Just started bike commuting a couple months ago, and I've been using an ancient Bell helmet I picked up at a Goodwill. It's in good physical shape--no cracks or anything--but I was thinking about getting a new one. Thing is, the coolest helmet I've seen is the Bad Lieutenant by Giro, and it's for snowboarding/skiing. The Bell Faction looks pretty good, but the Giro one edges it out, I think.

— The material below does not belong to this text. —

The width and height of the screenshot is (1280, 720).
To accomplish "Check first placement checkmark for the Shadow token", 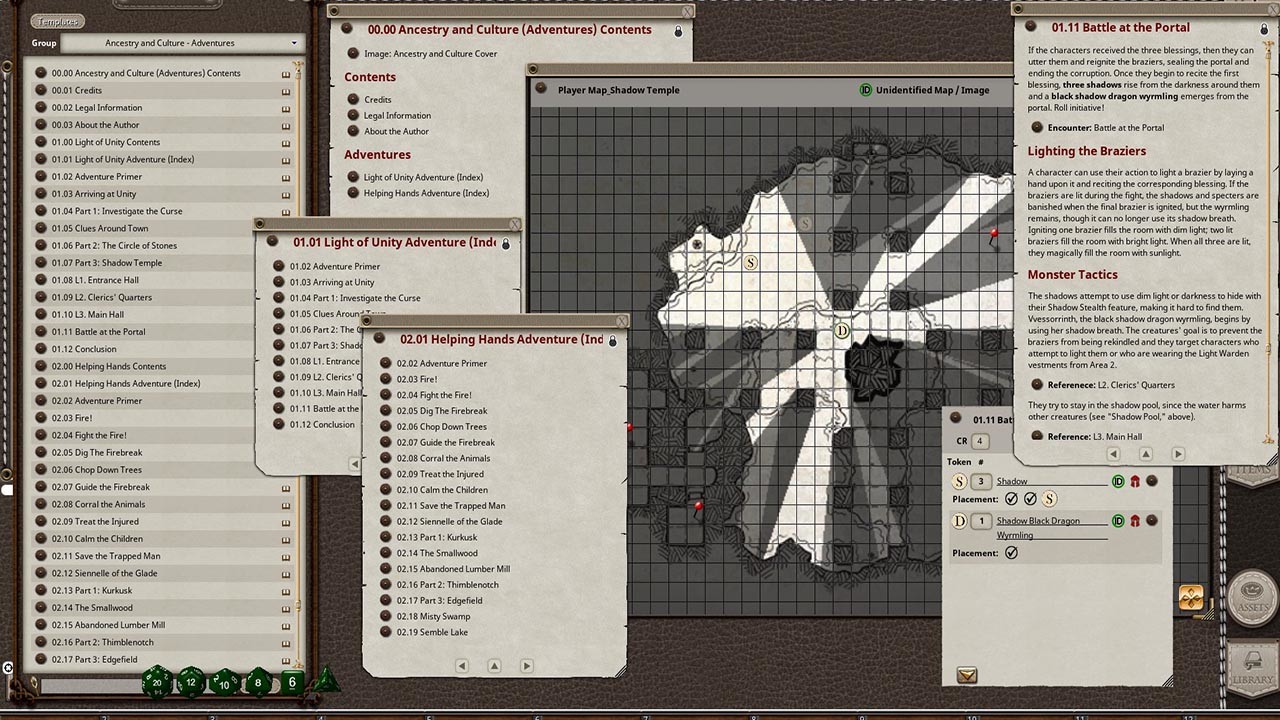I will [1012, 497].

Is there any lack of functionality in a snowboarding helmet that should preclude it from bicycle use? There's no ventilation in the Giro helmet, but since it's a two-mile commute, does that make much of a difference? Thanks.


----------



## Mr.Bob (Jan 6, 2004)

cog_nate said:


> Just started bike commuting a couple months ago, and I've been using an ancient Bell helmet I picked up at a Goodwill. It's in good physical shape--no cracks or anything--but I was thinking about getting a new one. Thing is, the coolest helmet I've seen is the Bad Lieutenant by Giro, and it's for snowboarding/skiing. The Bell Faction looks pretty good, but the Giro one edges it out, I think.
> 
> Is there any lack of functionality in a snowboarding helmet that should preclude it from bicycle use? There's no ventilation in the Giro helmet, but since it's a two-mile commute, does that make much of a difference? Thanks.

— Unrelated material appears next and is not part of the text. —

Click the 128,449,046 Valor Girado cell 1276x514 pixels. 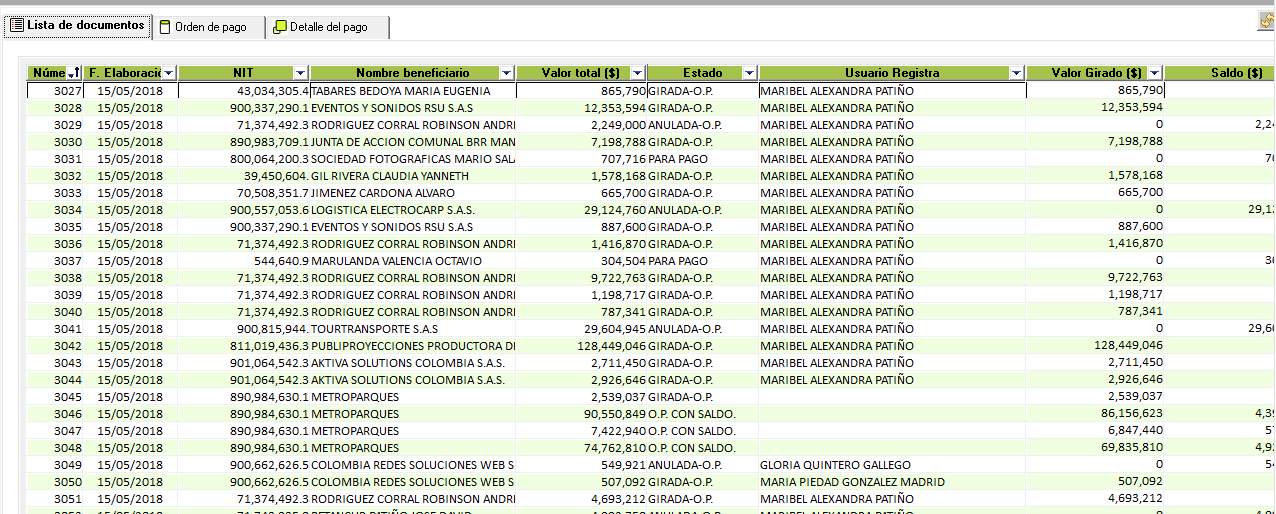[1120, 346]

Ventilation could be an issue if work hard during your commute (e.g. lots-o-climbing) or if it gets really hot in the summer. If not, got for it. Definitely dump the goodwill (cycling?) helmet though. Who knows what it's been through and it could be bad even though it doesn't show any obvious signs of damage.


----------



## Ken in KC (Jan 12, 2004)

*Yes...*



Mr.Bob said:


> Ventilation could be an issue if work hard during your commute (e.g. lots-o-climbing) or if it gets really hot in the summer. If not, got for it. Definitely dump the goodwill (cycling?) helmet though. Who knows what it's been through and it could be bad even though it doesn't show any obvious signs of damage.


I agree with Mr. Bob. Ditch the old helmet. Any helmet has a protection lifespan based on UV degrading, being knocked around, etc.

I agree also that the Snowboard helmet will work, but you will suffer like a dog when the sun starts beating down on you. You can find a decently ventilated, safe helment in the $30-$50 range in a Bell (same company as Giro) and several other brands.

I ride the high end Giro mountain bike helmet (I forgot the name) due to it's light weight, large vents and overall comfort.

Ken


----------



## lawhoo (Feb 27, 2004)

There might be functionality issues. My Giro E-2 helmet looks like it comes down further in the back to protect the brain stem or whatever is under there. If you need a cool helmet in terms of looks (and definitely in ventilation) look at the Giro Zen or various BMX style helmets.


----------



## Ken in KC (Jan 12, 2004)

*Zen! That's it!*



lawhoo said:


> There might be functionality issues. My Giro E-2 helmet looks like it comes down further in the back to protect the brain stem or whatever is under there. If you need a cool helmet in terms of looks (and definitely in ventilation) look at the Giro Zen or various BMX style helmets.


That's the model of the helmet I have.


----------



## cog_nate (Dec 6, 2004)

*Thanks*

Thanks everyone. I think I'll go with the Bell Faction, since--even though it's not an issue right now--it will heat up in the summer and I'd rather have some ventilation.


----------



## jeffj (Jan 13, 2004)

Lots of material out there for you to digest regarding helmets and what is appropriate for the activity you are involved in. The more I have read, the more I believe that a lot of thought has been put into helmets for each particular application. They may appear similar in many ways (hard shell with a Styrofoam liner, a chin strap and some vent holes), but in fact they all have different testing criteria designed to be most applicable to that particular activity.

http://www.smf.org/

http://www.magma.ca/~ocbc/hfaq.html

http://www.bhsi.org/standard.htm

http://www.cdc.gov/epo/mmwr/preview/mmwrhtml/00036941.htm#00000956.htm

Personally, I wouldn't use a snowboarding for cycling although I have not directly compared the two. I did look into skateboarding helmets a while back and determined that I would not use one for cycling because my own admittedly 'shadetree analysis' of their testing standards leads me to believe a cycling helmet will offer me more appropriate protection for the type of incidents I am likely to be involved in.

In the end, it's up to you.


----------